D. ward muses on the current and potential roles of the human gut microbiota in collaboration and art in general.
When thinking about artistic collaboration, one might have in mind the image of an artist working together with another artist (or community, environment, etc.) to produce a work of art in some form. A diagram of this image would include the artist, a bidirectional arrow between them and another entity, and something synthesized from this relationship. Unfortunately, this image may bias one toward imagining the artist’s collaborator(s) as being external to the artist, obscuring the view of the many tiny, constant collaborators internal to the artist themself.
If we identify the artist with the human part of the artist’s body, then, by current estimates, that body is approximately 43% artist by cell count. The remainder is composed of the microbes living in and on the human body, including the 100 trillion bacteria making up the gut microbiota. A clear bidirectional exchange between gut bacteria and the artist-as-human is seen when we consider that the artist influences the composition of the gut microbiota through diet, probiotics, and antibiotics, and that studies have increasingly shown the influence of gut microbiota on various mental processes through the gut-brain axis. Studies have further demonstrated that transplanting microbiota from the gut of a person with no symptoms of depression to a depressed person’s gut decreases symptoms of depression (and vice versa!), demonstrating the potential strength of the artist-microbiota relationship. Confronted with the degree to which bacteria influence the artist-as-human’s thinking, one might begin to doubt the idea of the artist as an autonomous subject at all. But by viewing the artistic process as a collaboration between artist and microbiota, with an ongoing exchange of ideas, we allow the retention of the artist-identity (although the labor of trillions of collaborators may go uncredited toward the work of art).

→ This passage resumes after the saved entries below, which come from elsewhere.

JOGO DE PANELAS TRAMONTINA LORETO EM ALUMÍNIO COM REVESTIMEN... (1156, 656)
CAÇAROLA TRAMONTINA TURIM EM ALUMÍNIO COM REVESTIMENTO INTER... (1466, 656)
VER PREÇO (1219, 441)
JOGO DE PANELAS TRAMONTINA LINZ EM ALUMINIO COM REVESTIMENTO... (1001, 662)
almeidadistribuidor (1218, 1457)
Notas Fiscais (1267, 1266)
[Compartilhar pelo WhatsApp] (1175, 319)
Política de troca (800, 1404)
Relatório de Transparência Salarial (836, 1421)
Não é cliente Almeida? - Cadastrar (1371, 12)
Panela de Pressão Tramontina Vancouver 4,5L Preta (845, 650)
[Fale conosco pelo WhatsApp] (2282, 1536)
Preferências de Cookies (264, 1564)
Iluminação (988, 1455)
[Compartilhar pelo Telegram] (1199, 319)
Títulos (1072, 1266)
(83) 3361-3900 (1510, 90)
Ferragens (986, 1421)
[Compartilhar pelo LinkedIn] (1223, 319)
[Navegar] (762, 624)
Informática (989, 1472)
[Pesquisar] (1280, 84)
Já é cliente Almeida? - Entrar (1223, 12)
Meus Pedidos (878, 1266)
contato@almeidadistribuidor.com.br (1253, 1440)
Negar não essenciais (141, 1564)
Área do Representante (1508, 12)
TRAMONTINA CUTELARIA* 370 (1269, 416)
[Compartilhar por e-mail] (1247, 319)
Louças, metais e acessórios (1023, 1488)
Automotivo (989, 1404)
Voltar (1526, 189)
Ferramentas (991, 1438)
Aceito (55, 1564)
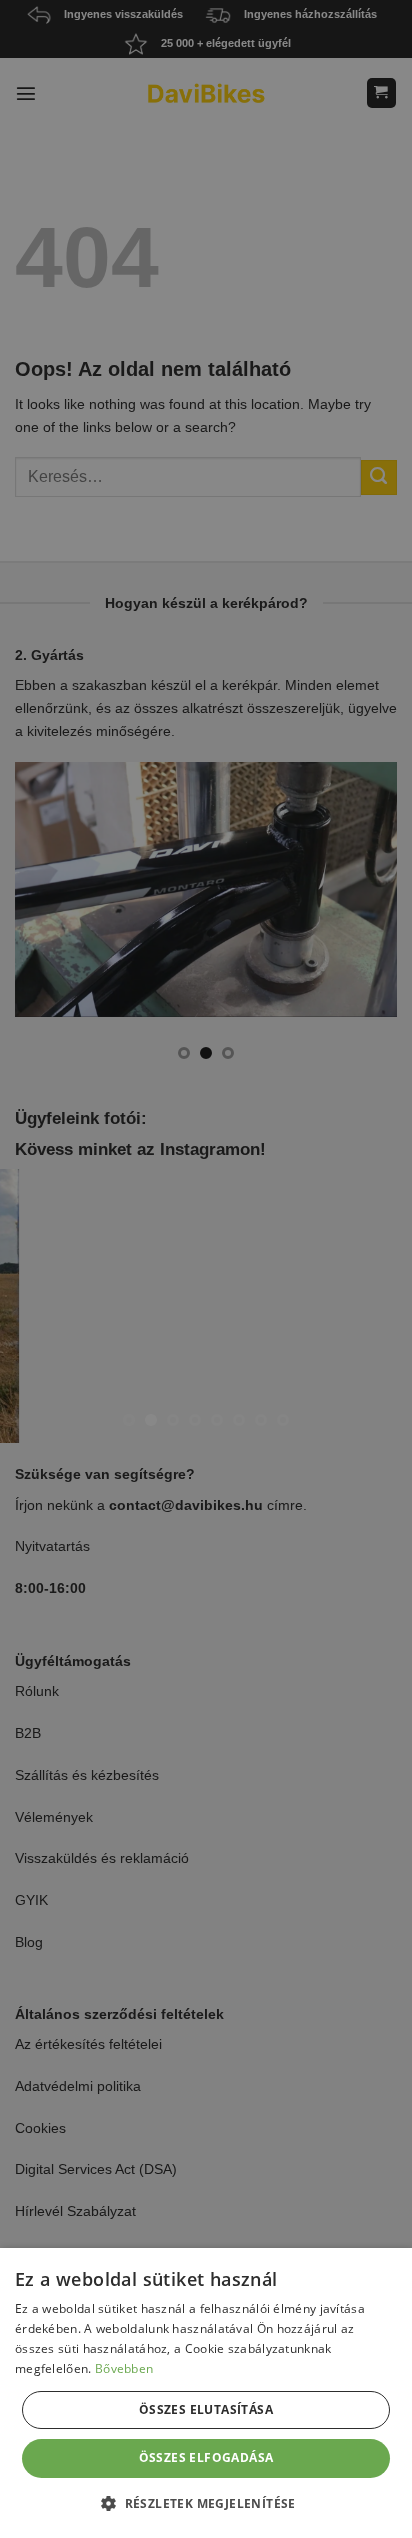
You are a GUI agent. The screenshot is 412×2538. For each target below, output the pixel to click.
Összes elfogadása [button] (206, 2457)
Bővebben (124, 2368)
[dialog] (206, 2393)
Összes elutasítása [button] (206, 2409)
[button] (206, 2503)
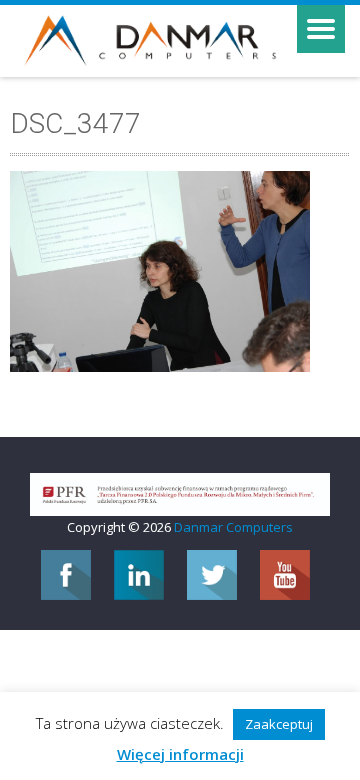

Now, in a traditional collaboration between, say, two artists, each gut microbiota is obviously included in the collaborative process through its interactions with its corresponding artist-as-human. But on top of this, direct microbiota-microbiota collaboration may occur. In recent years, researchers have found a correlation between closeness in social relationships and gut microbiota composition; that is, the more intimate a relationship, the more similar the gut microbiota between the humans in the relationships. We can then picture a convergence of gut microbiota, essentially an inter-microbiotic collaboration, paralleling an increasingly intimate artist-artist collaboration. And given the effects of the gutbrain axis on psychology, this can result in a convergence of thinking between collaborators, the shared microbiome functioning similarly to the wholly new “third mind” that Brion Gysin and William S. Burroughs described as arising when two subjects collude. One must then wonder whether this effect can be accelerated through (fecal) microbiota transplants between the two artists. Moreover, how can artists employ such microbiotic interventions to envision a revolutionary, collaborative future?